La norma general es reducir la ingesta de sal y los alimentos que lleven altas porciones de ésta. Ello se puede ver en el etiquetado de cada producto. Pero si la clave fuera sólo eliminar la sal, sería demasiado fácil ¿no crees? La hoja de ruta para bajar la presión arterial es incorporando hábitos de vida saludables (sí, de los que estamos hartos de oír hablar pero que nunca llegamos a adoptar a la rutina), y de incluir en el menú alimentos para bajar la tensión de forma natural. El problema es que se suele descuidar el detalle de que toda dieta ha de ser variada, rica y adaptada. Es la dieta la que se adapta, no la  persona que padece hipertensión. Puedes ver la dieta para la hipertensión que pone a tu disposición la Fundación del Corazón Española.
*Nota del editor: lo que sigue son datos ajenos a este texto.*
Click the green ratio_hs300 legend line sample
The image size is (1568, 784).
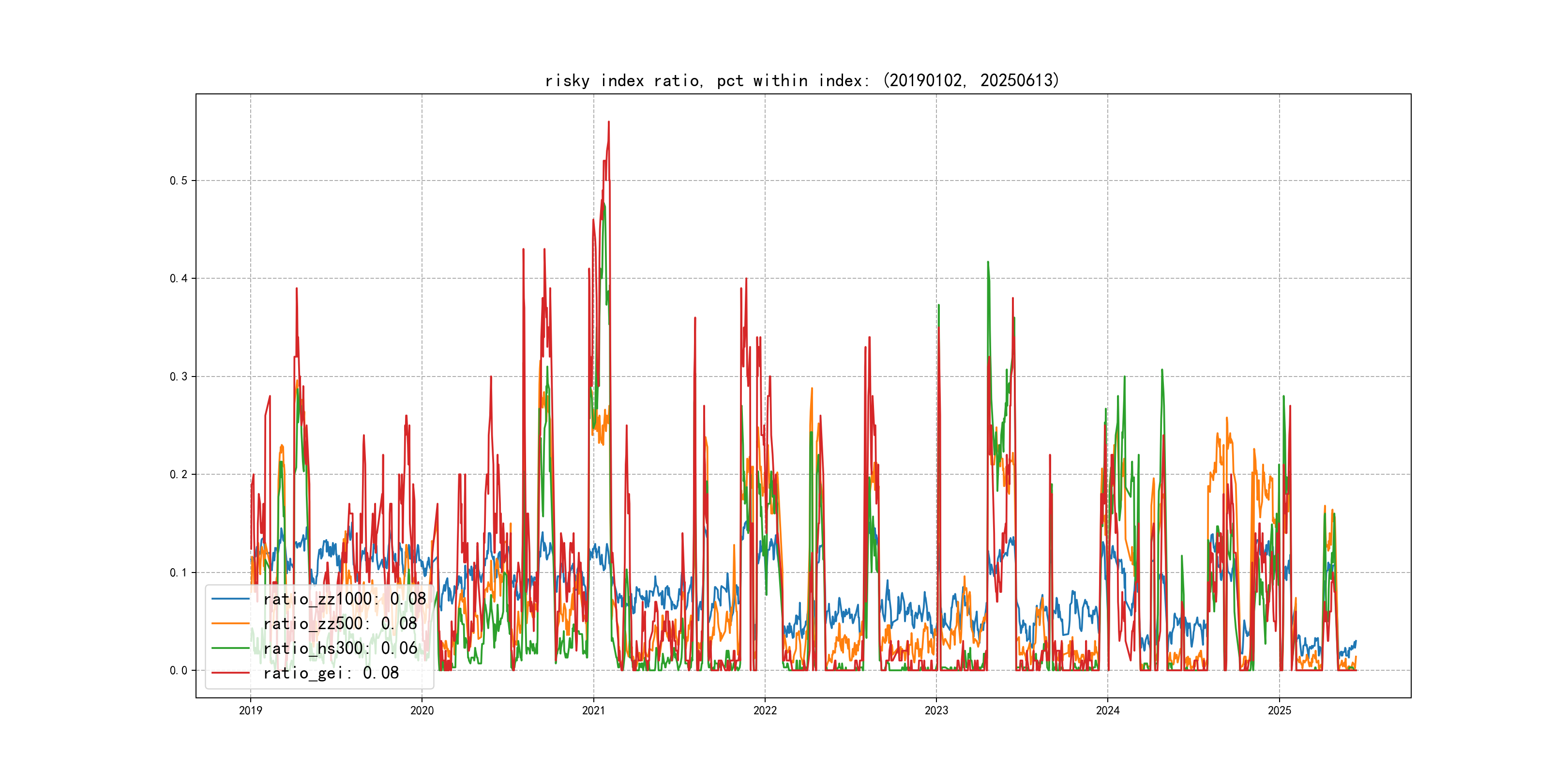(x=230, y=648)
Observarás que los alimentos para bajar la tensión también tienen que ser ricos en potasio, que no lleven una elevada cantidad de cafeína o teína y en la medida de lo posible, evitar los alimentos precocinados.  Entre los que destacan están los plátanos (ya que tienen un elevado nivel de potasio), la piña, el pescado, la soja, el pollo (sin piel), entre otros.
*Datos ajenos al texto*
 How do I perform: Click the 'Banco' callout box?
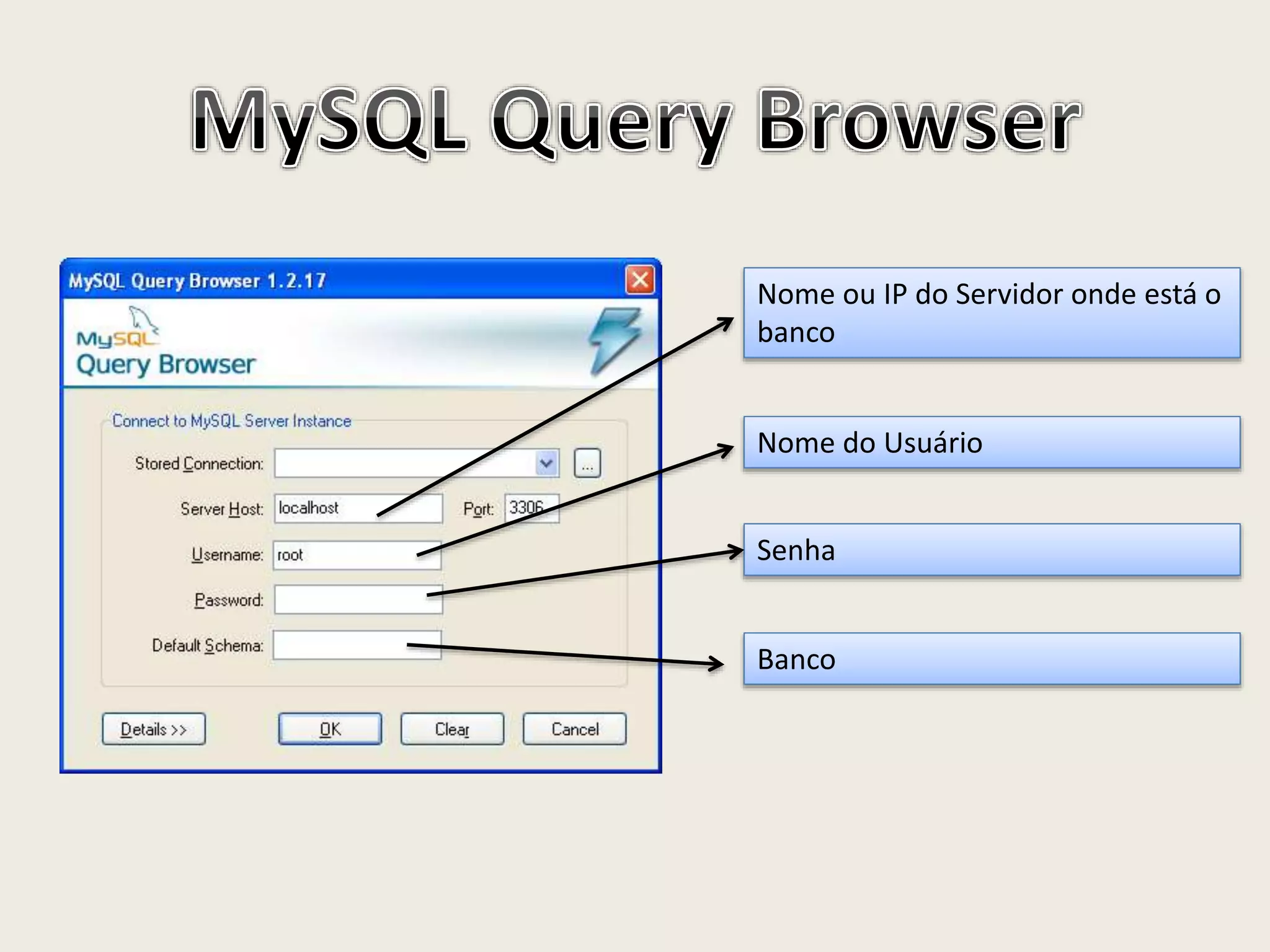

Por ejemplo, las aceitunas suelen estar excluidas de la dieta para hipertensos, siendo unas buenas ayudantes para el control de la hipertensión. Sí que es cierto que destacan por un nivel de sal elevado, pero no hay que olvidar que se debe al aliño y su proceso de maceración, no a la aceituna en sí. Por ello, no hemos de descuidar el detalle de que también contribuyen a la dilatación de los vasos sanguíneos, evitando que la sangre ejerza presión en las  venas y arterias. Ello no implica que hay que comer aceitunas crudas, sino que  aunque a primera vista parecen el alimento enemigo, pueden  aportar variedad a la dieta de los que queremos regular la tensión, por la vía más natural. Existen muchos tipos de aceitunas cuyo contenido en sal varía dependiendo del aliño, seguro que puedes dar con el más adecuado para ti.
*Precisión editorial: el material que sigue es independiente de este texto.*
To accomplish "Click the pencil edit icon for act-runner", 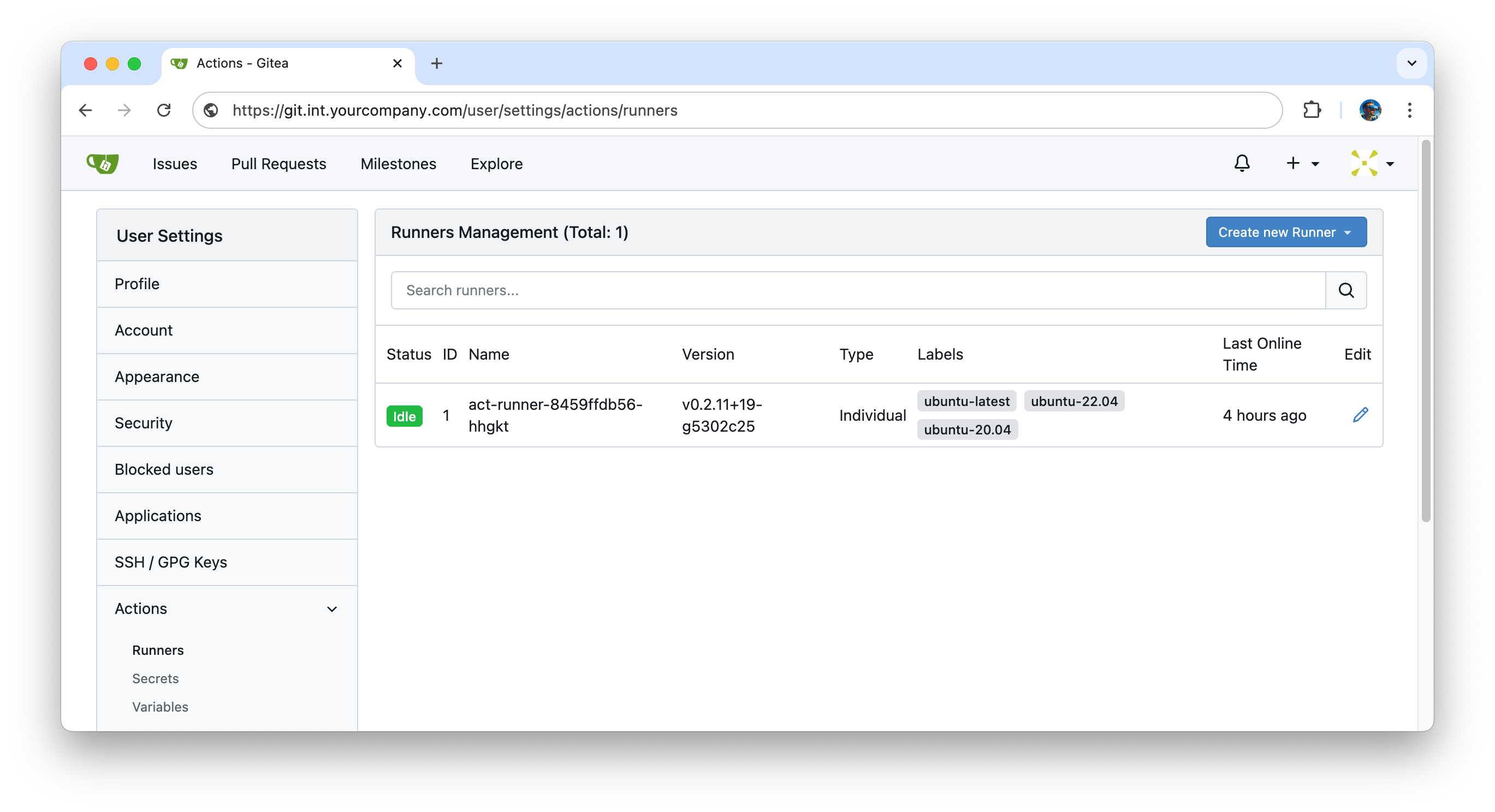I will tap(1360, 415).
La cuestión no es restringir o hacer un cambio radical, aunque habrá excepciones, la cuestión es aprender a equilibrar nuestros excesos con nuevos hábitos y seleccionando mejor los alimentos.

Definitivamente, esto  es una guía orientativa y aunque te lleve tiempo, es mucho más beneficioso el encontrar tu propia lista de alimentos tu tensión. Al fin y al cabo, hablamos de bajar tu tensión y nadie mejor que tu médico podrá ayudarte.